--- SELECTED PASSAGE Enclosed Below ---
After 21 year in political wilderness, the Bangladesh Awami League returned to power in 1996, thanks to a conniving hand of former dictator General H M Ershad. The first thing Sheikh Hasina Wazed, the new Prime Minister, did was to arrest the coup leaders of August 15, 1975 and put them on trial.
Interestingly, the trial issue was never an AL election manifesto— not even in 1996. The party knew it well that the trial of the August 15 coup leaders was neither a public demand nor was it in national interest.
Nonetheless, that Sheikh Hasina’s priority. According to at least two prominent personalities, Serajur Rahman of BBC, and a Colonel of the Directorate General of Forces Intelligence, Sheikh Hasina had no interest in politics but would like to be in the seat of power at least for a day to fulfill her two agendas: 1) To try the ‘killers’ of her father Sheikh Mujibur Rahman and, 2) to rehabilitate his image. She did exactly those two things in her first term as Prime Minister.
--- End of Enclosed SELECTED PASSAGE ---
--- PROVIDED RECORDS Enclosed Below ---
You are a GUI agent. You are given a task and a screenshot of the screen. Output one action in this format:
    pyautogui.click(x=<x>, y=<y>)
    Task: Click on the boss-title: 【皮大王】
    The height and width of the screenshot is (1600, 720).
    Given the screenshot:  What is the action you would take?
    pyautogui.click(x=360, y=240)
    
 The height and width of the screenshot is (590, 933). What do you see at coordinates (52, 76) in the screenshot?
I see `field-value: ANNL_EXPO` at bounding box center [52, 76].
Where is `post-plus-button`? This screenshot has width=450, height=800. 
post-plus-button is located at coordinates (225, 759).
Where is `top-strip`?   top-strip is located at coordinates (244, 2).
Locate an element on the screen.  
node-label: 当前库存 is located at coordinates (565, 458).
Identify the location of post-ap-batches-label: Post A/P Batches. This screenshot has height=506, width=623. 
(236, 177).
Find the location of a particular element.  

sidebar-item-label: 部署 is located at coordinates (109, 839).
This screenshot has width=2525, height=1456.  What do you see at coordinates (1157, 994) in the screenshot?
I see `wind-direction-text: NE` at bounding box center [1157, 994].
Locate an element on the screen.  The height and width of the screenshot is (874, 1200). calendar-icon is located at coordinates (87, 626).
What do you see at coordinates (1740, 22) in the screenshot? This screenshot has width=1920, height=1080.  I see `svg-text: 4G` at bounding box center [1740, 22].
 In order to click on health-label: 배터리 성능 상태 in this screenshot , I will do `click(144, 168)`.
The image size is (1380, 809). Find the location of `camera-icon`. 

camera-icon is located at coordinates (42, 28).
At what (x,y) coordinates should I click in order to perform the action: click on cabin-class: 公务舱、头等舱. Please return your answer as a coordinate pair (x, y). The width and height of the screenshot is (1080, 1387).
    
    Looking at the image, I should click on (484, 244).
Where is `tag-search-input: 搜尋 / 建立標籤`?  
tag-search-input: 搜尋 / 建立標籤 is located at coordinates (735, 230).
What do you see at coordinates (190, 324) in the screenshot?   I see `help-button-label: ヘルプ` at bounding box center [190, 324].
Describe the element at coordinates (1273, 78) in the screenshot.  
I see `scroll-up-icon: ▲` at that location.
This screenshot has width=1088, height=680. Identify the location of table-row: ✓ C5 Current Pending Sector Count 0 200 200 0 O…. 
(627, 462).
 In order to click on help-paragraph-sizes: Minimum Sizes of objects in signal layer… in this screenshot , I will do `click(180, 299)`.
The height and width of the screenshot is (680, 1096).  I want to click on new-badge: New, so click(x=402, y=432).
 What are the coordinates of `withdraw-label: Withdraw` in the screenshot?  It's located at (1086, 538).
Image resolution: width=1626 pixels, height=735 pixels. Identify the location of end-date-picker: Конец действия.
--- End of Enclosed PROVIDED RECORDS ---
#### [WHAT NEEDS TO BE DONE]
Could you write out the part of the passage on the Awami League's 1996 return to power that opens with the words containing "Interestingly, the trial" and closes with "in national interest."?

#### [ANSWER TO THIS PROBLEM]
Interestingly, the trial issue was never an AL election manifesto— not even in 1996. The party knew it well that the trial of the August 15 coup leaders was neither a public demand nor was it in national interest.